(Dataset excerpt)
***

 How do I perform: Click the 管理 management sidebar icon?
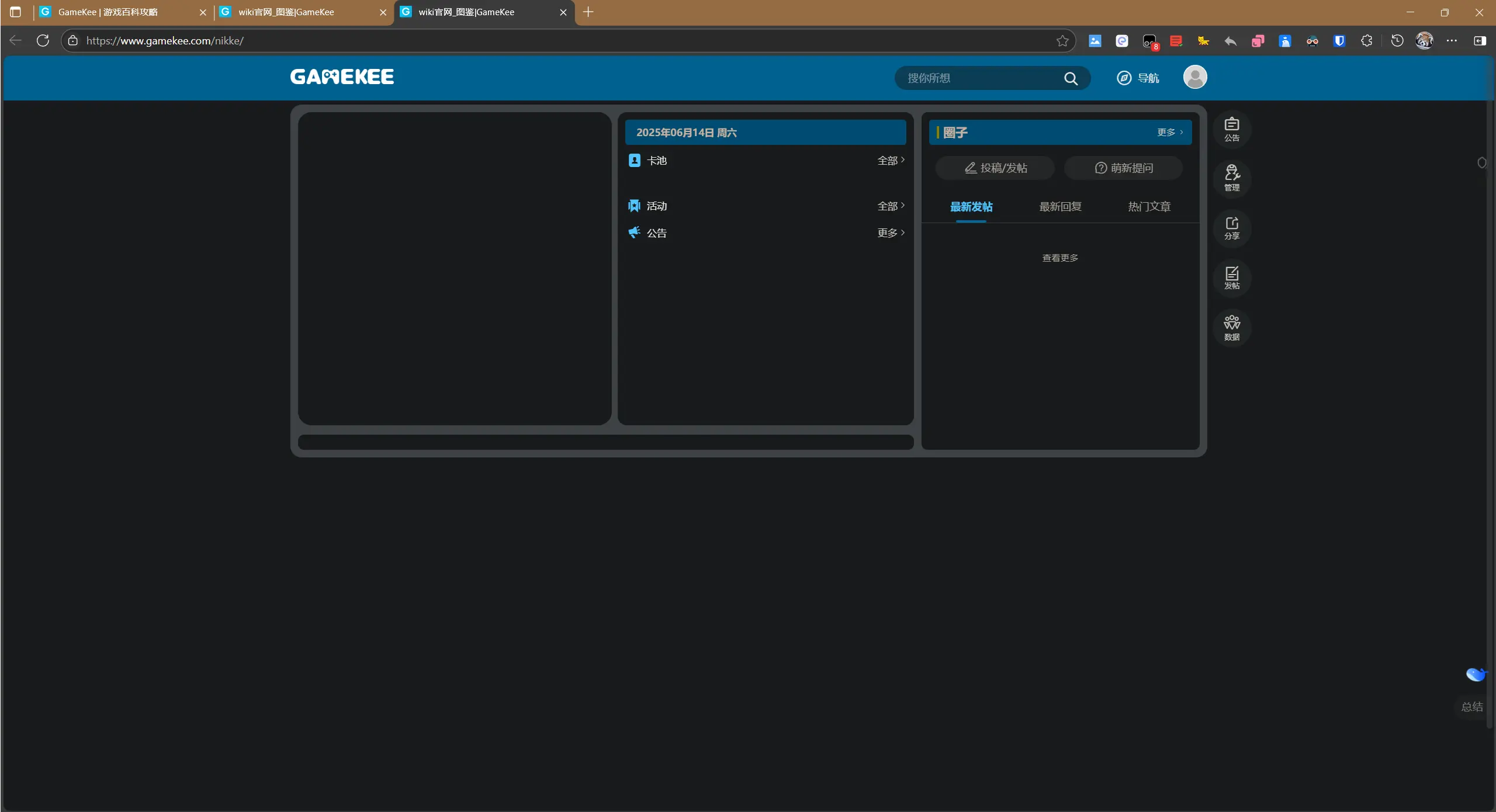[x=1231, y=178]
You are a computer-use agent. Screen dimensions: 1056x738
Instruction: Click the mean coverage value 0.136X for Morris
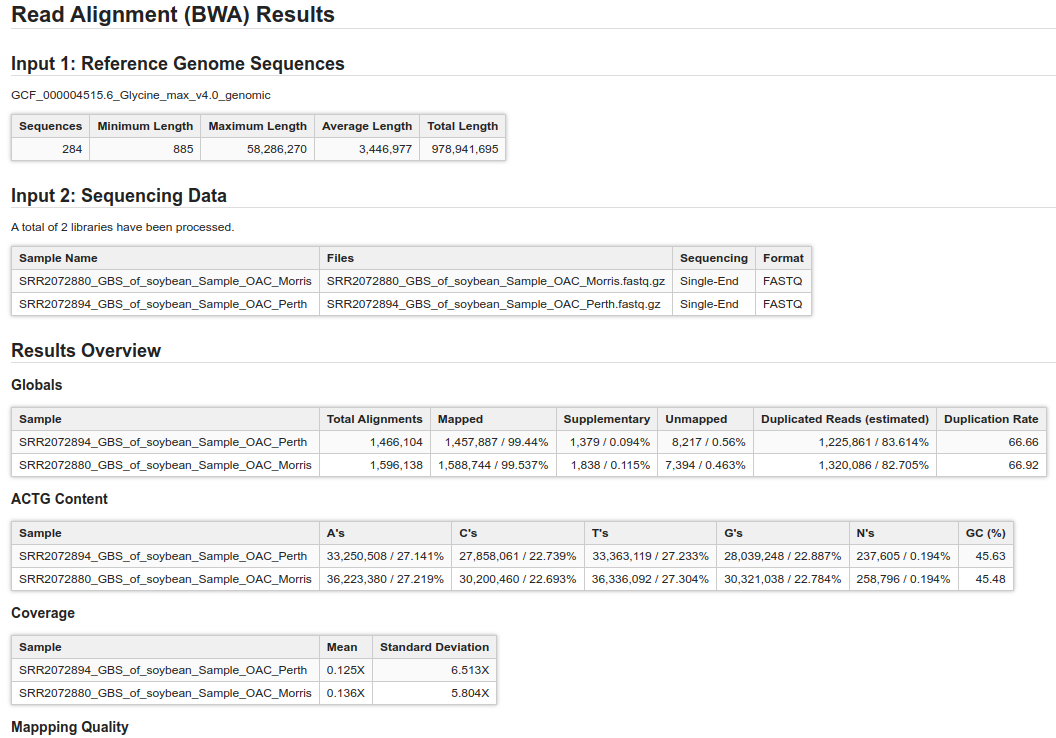[345, 693]
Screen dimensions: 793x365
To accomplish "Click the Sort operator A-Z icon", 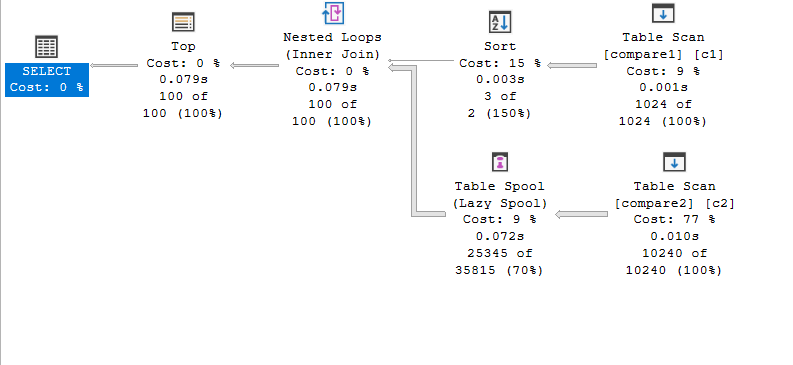I will [x=500, y=22].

***

Problem details | Identify each line of the data above that contains the word "Screen", and copy those lines in full.

Output for this task |
You are a computer-use agent. Screen dimensions: 1056x738
Screen dimensions: 793x365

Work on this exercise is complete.